## Another Definite Integral

My students claimed they were doing a calculation that required

$\int_{-\infty}^\infty e^{-x^4}dx$.

I’m not sure what physical situation brought up such a question, but we can find the answer anyway. Let’s kill infinity birds with one stone by evaluating

$\int_{0}^\infty x^{\alpha} e^{-x^\beta} dx$.

and treating my students’ problem as a special case.

First define the gamma function by

$\Gamma(n) \equiv \int_0^\infty t^{n-1}e^{-t}dt$.

I have never understood why $\Gamma(n)$ involves $(n-1)$ as the power of $t$, rather than just $n$. It makes even less sense when you consider $\Gamma(n) = (n-1)!$ for natural numbers $n$.

In the definition of the gamma function, make the substitution

$t = x^\beta, t^{n-1} = x^{\beta n-\beta}, dt = \beta x^{\beta-1}$

$\begin{array}{rcl}\Gamma(n) & = & \int_0^\infty x^{\beta n-\beta}e^{-x^\beta}\beta x^{\beta-1}dx \\ { } & = & \int_0^\infty x^{n\beta-1}e^{-x^\beta}dx\end{array}$

We can choose whatever we want for $n$, as long as we think we can find $\Gamma(n)$. So let’s turn this into the original problem by substituting

$\begin{array}{rcl}n\beta-1 & = & \alpha \\ n & = & \frac{\alpha+1}{\beta} \end{array}$

Putting it all together:

$\frac{1}{\beta}\Gamma\left(\frac{\alpha+1}{\beta}\right) = \int_0^\infty x^\alpha e^{-x^\beta}dx$.

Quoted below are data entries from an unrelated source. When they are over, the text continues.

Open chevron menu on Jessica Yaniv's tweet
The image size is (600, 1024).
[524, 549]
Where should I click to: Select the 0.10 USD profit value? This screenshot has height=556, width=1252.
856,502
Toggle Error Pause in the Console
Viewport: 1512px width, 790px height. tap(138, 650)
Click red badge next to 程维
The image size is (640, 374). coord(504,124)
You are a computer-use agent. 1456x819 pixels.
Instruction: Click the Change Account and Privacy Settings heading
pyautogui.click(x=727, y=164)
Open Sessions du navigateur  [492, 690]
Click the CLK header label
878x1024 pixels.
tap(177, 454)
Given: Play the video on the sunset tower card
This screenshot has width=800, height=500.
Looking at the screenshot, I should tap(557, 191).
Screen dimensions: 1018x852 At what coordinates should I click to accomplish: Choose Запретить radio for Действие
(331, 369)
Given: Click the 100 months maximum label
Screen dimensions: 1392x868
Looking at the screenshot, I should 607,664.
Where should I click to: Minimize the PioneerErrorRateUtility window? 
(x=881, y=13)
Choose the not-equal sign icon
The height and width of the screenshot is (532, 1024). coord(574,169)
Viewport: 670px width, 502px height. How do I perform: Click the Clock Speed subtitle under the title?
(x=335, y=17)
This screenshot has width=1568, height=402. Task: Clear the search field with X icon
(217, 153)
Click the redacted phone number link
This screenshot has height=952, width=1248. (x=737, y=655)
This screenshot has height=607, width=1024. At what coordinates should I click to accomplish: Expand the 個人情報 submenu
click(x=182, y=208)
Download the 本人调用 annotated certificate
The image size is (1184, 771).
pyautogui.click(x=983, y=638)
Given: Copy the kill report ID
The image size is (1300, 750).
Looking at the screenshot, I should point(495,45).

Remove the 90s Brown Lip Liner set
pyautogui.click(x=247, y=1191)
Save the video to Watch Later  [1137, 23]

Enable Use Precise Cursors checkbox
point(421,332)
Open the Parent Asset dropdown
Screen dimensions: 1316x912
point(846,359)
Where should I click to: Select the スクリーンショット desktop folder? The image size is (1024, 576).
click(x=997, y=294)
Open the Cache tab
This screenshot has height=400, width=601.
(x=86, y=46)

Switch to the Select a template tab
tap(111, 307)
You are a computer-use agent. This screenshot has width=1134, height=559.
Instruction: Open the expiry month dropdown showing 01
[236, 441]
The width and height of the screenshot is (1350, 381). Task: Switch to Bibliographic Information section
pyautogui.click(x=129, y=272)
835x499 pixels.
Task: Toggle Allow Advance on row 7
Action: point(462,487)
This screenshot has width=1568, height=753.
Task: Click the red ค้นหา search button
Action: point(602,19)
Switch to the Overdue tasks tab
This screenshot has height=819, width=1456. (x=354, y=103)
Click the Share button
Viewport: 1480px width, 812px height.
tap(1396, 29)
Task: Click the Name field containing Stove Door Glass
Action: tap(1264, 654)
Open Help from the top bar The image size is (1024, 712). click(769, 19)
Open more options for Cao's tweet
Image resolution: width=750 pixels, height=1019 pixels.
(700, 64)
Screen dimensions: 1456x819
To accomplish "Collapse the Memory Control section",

So we understand these seemingly-more-complicated definite integrals equally as well as we understand the gamma function.

For the special case my students were interested in, which has $\alpha = 0, \beta = 4$, the integral goes from $-\infty$ to $\infty$, so we need to multiply by two to get

$\int_{-\infty}^{\infty} e^{-x^4}dx = \frac{1}{2}\Gamma(1/4)$.

A computer tells me this evaluates to about 1.8.